BEGIN Entries supplied
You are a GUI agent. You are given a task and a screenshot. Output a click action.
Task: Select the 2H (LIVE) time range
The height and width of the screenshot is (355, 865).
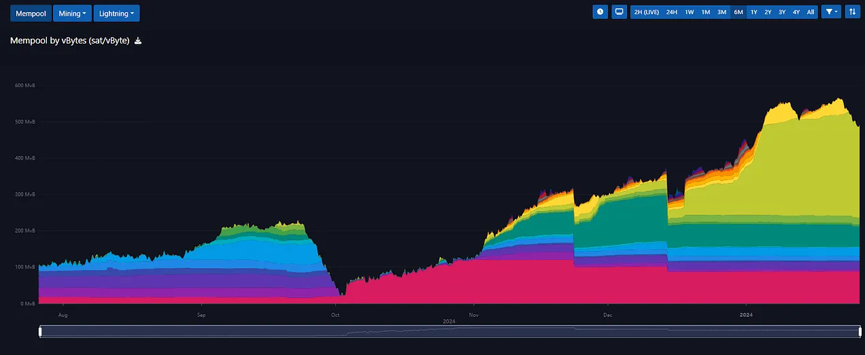(x=646, y=12)
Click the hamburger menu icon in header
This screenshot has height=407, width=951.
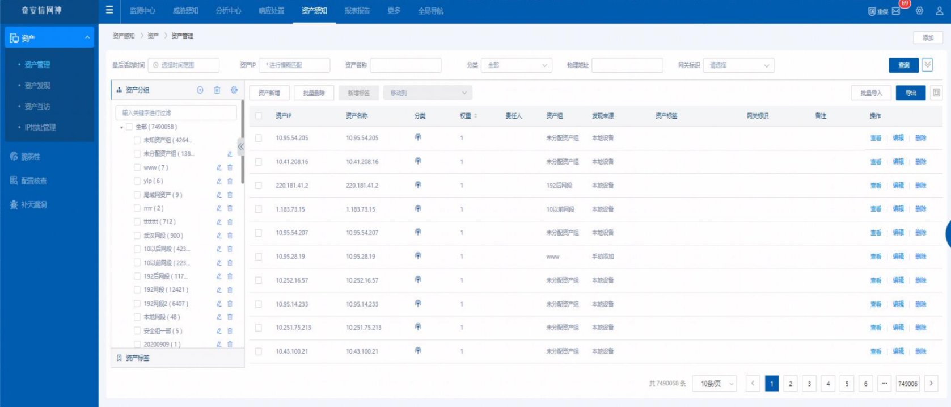tap(109, 10)
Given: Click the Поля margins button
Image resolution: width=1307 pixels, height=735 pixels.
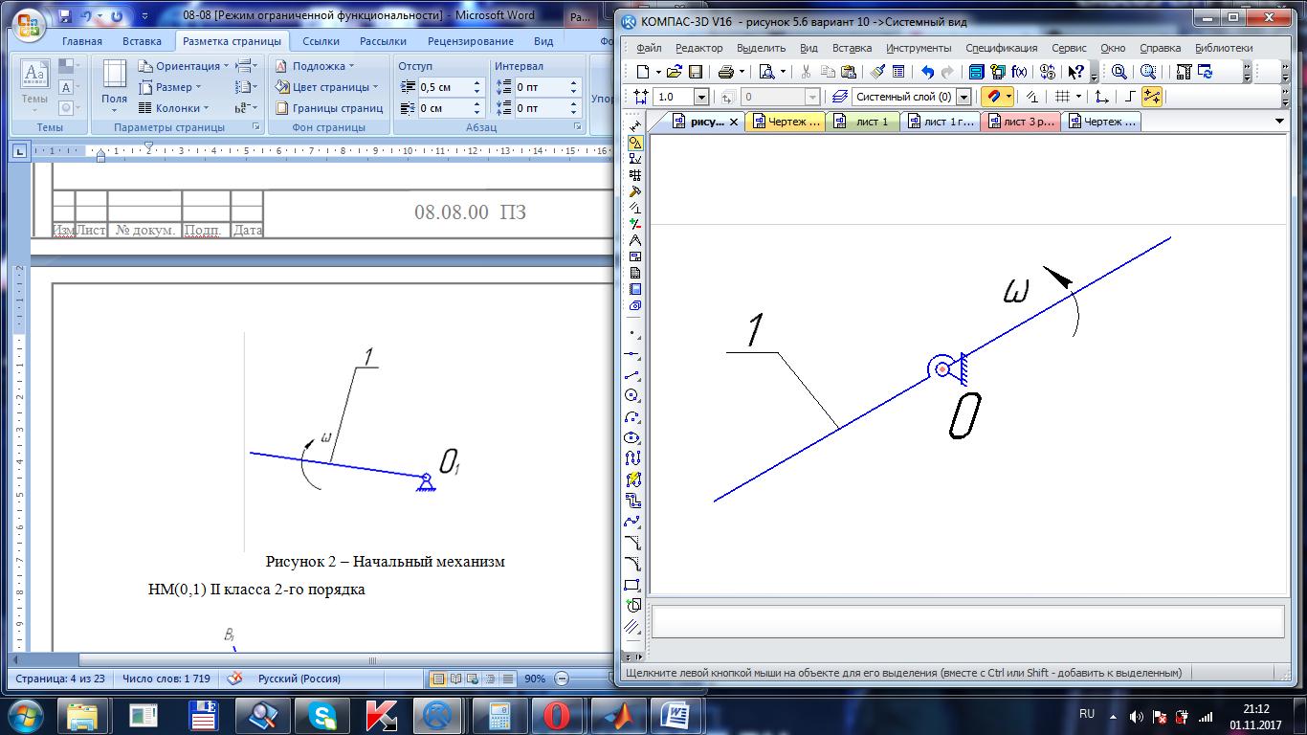Looking at the screenshot, I should 114,84.
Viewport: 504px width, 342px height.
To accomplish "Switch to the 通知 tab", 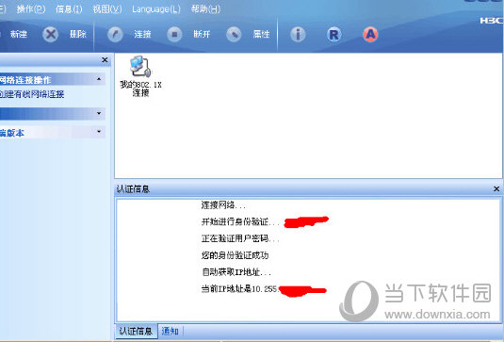I will [x=170, y=331].
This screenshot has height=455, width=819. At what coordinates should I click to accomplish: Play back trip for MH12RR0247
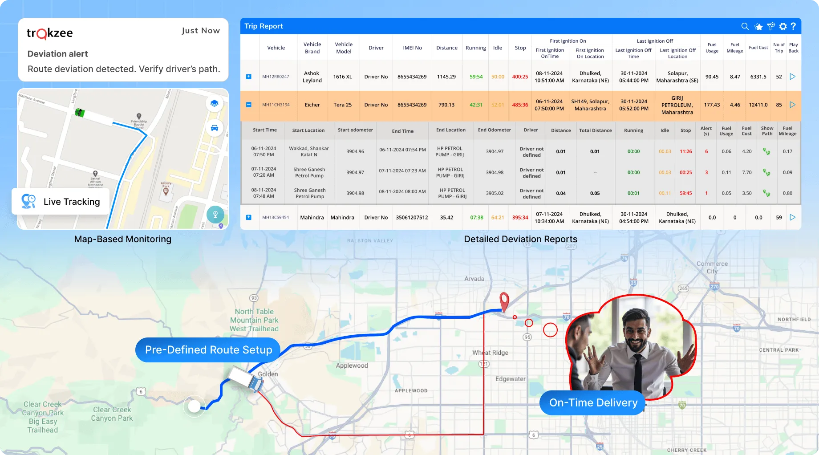click(x=793, y=77)
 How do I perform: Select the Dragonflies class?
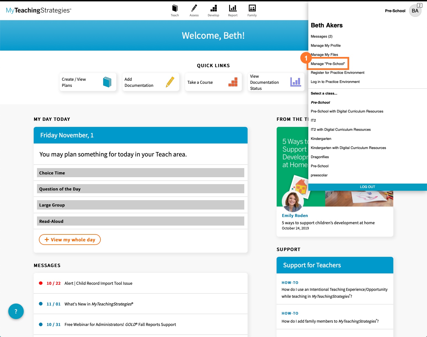coord(320,157)
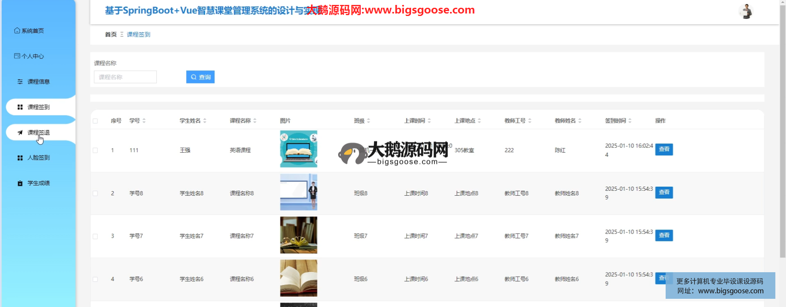Click the 学生成绩 clipboard icon
This screenshot has width=786, height=307.
click(x=20, y=183)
END Entries supplied
### [Problem to solve]
Up to and including the line that contains "Click the hamburger menu icon in header", print the records above exactly from their first line, without any pictures.

### [Answer below]
You are a GUI agent. You are given a task and a screenshot. Output a click action.
Task: Select the 2H (LIVE) time range
The height and width of the screenshot is (355, 865).
(x=646, y=12)
Click the hamburger menu icon in header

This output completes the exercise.